INSTRUCTIONS FOR THE TASK: With the pictures removed, reproduce exactly the lines from the one that contains "The width and" through the last line of the entries below.

─── DATA FOR THE TASK ───

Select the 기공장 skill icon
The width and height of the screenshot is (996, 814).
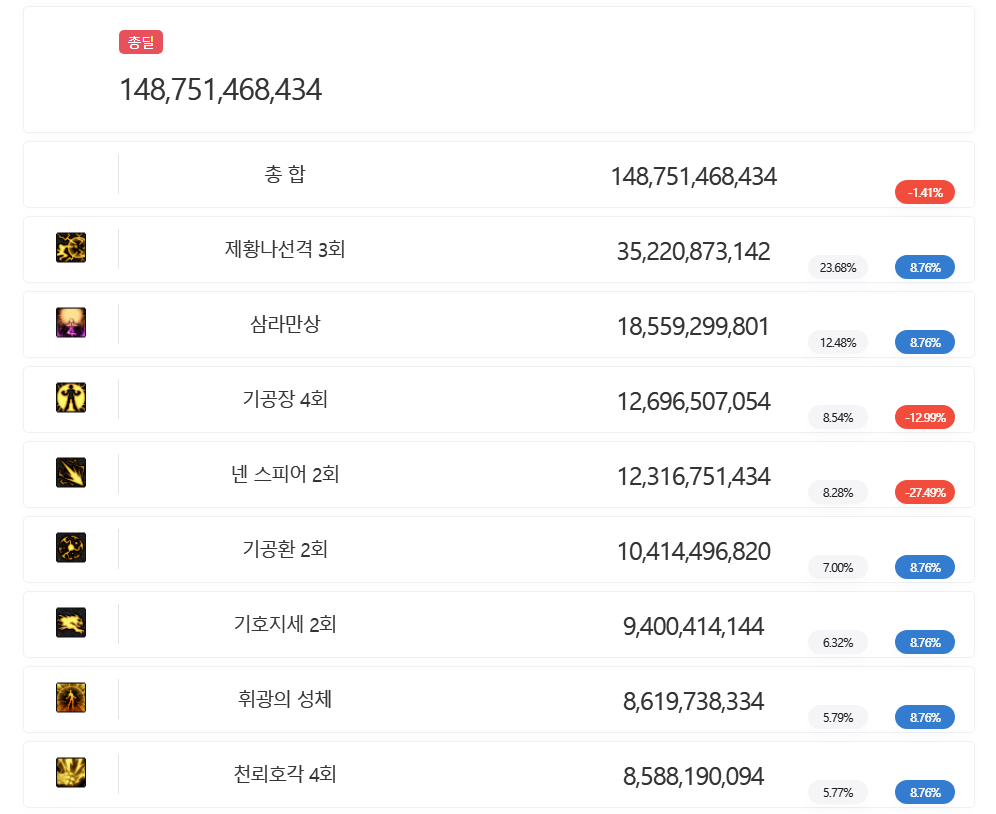pyautogui.click(x=71, y=398)
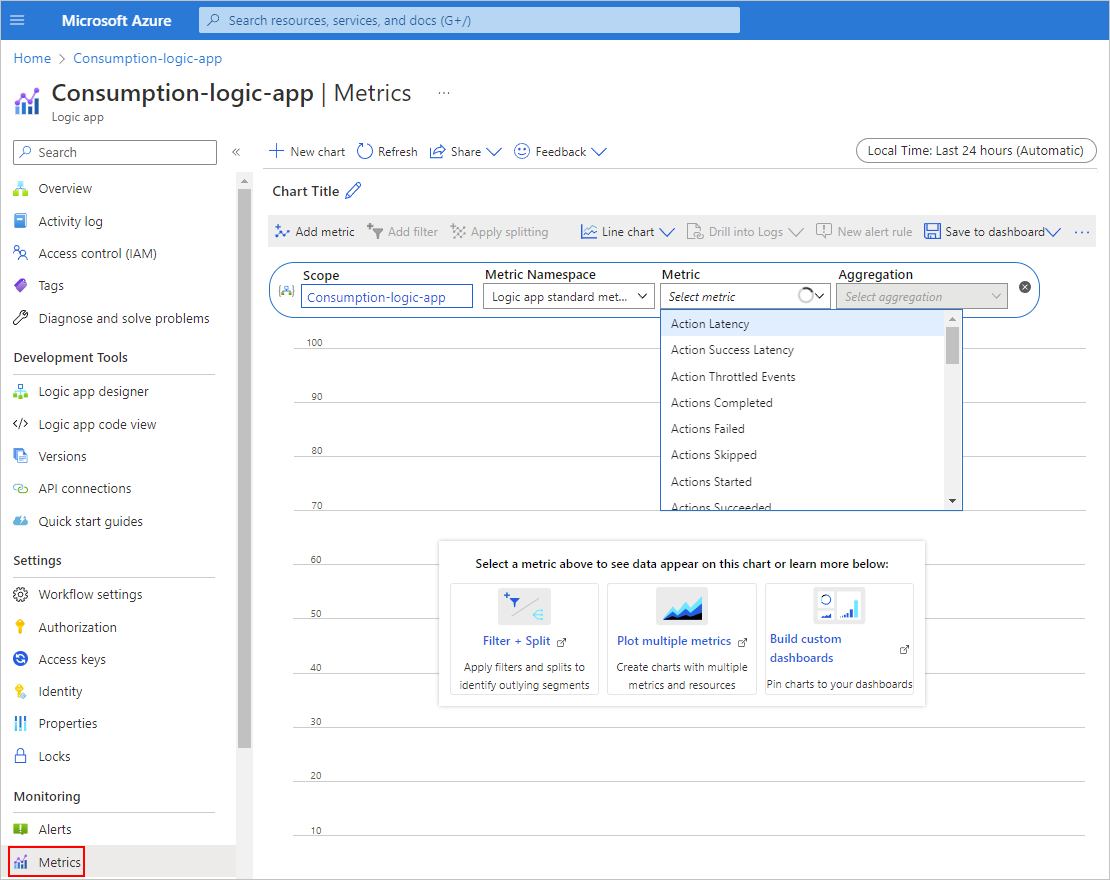Select the Drill into Logs icon

tap(695, 231)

───

COMPLETED EXERCISE:
The width and height of the screenshot is (996, 814).
pyautogui.click(x=71, y=398)
Select the Drill into Logs icon

tap(695, 231)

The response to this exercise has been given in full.